**Provided entries:**
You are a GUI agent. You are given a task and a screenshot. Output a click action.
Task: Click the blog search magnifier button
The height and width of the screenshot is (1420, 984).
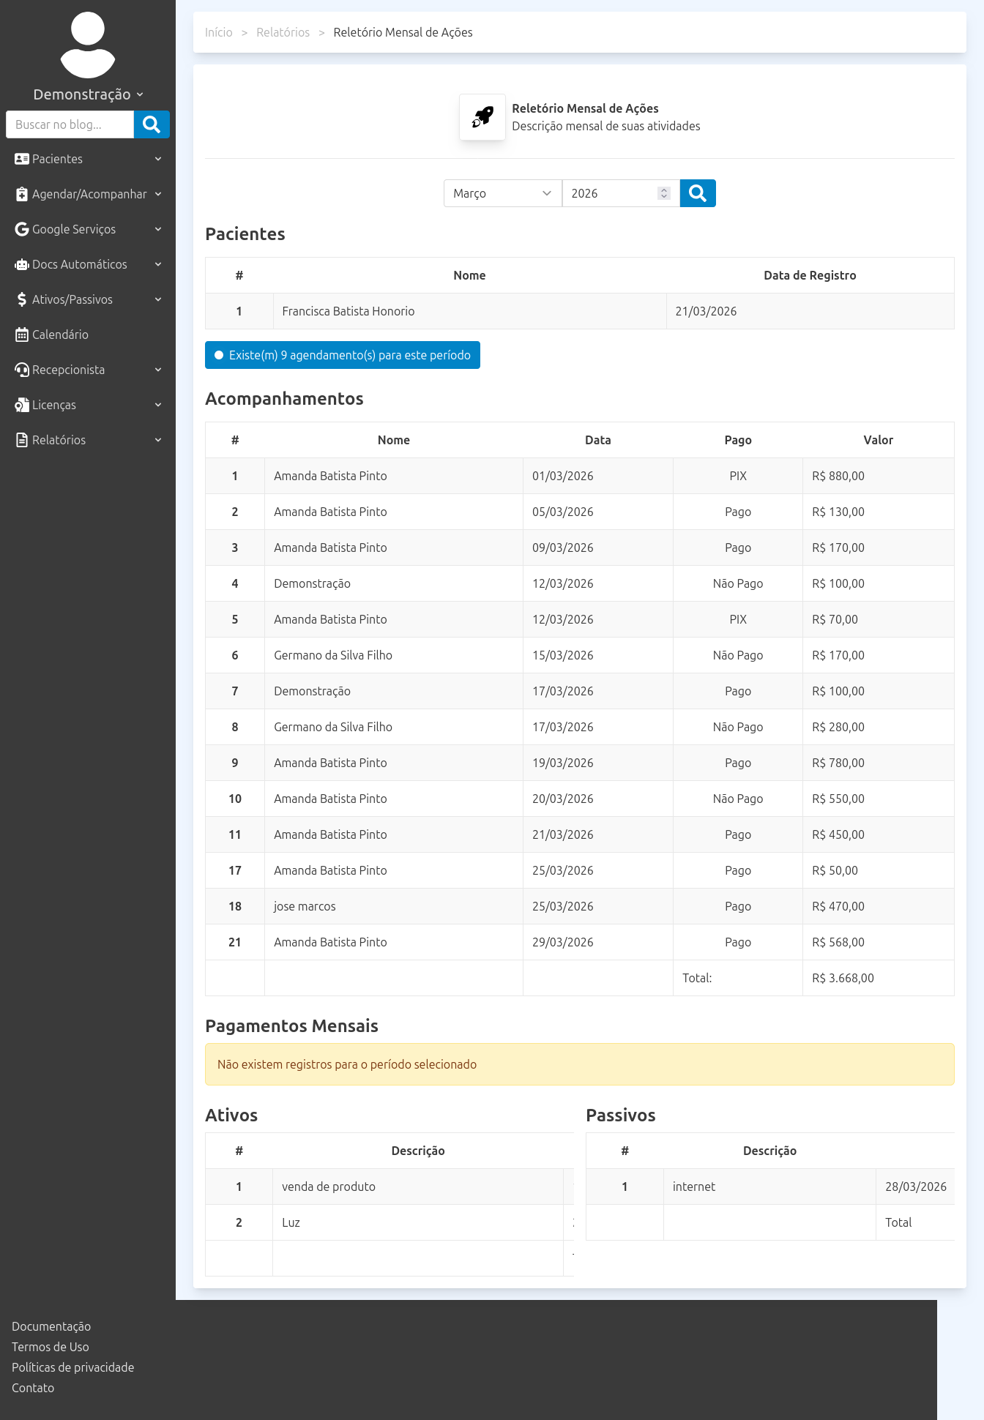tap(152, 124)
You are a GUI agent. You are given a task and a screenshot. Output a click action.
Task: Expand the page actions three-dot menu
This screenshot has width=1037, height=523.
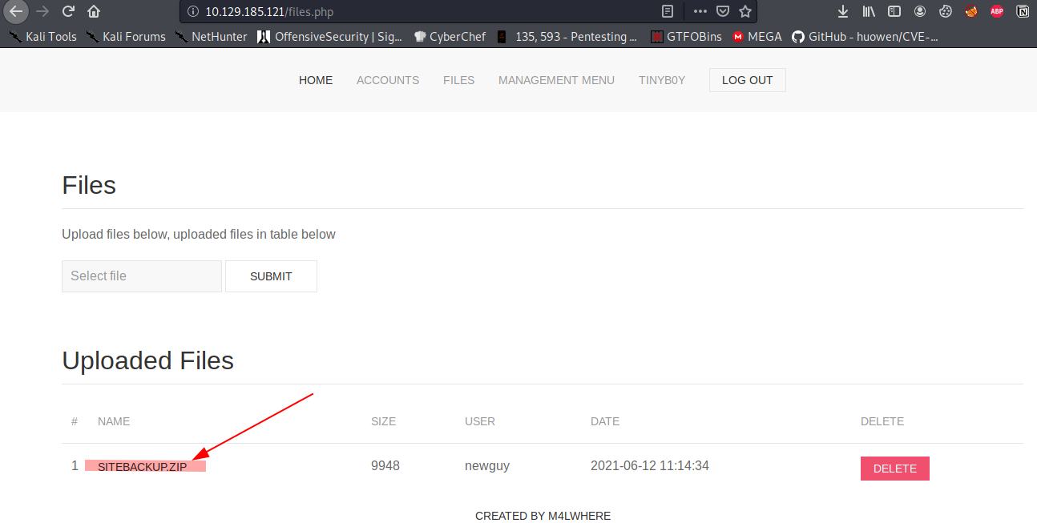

**What you need to do:**
Can you rewrite the rows above with every "screenshot" changed to "image" and nothing else altered? Leave the pictures out.

**Answer to the problem:**
You are a GUI agent. You are given a task and a image. Output a click action.
Task: Click the blog search magnifier button
The height and width of the image is (1420, 984).
tap(152, 124)
You are a GUI agent. You are given a task and a image. Output a click action.
Task: Expand the page actions three-dot menu
This image has width=1037, height=523.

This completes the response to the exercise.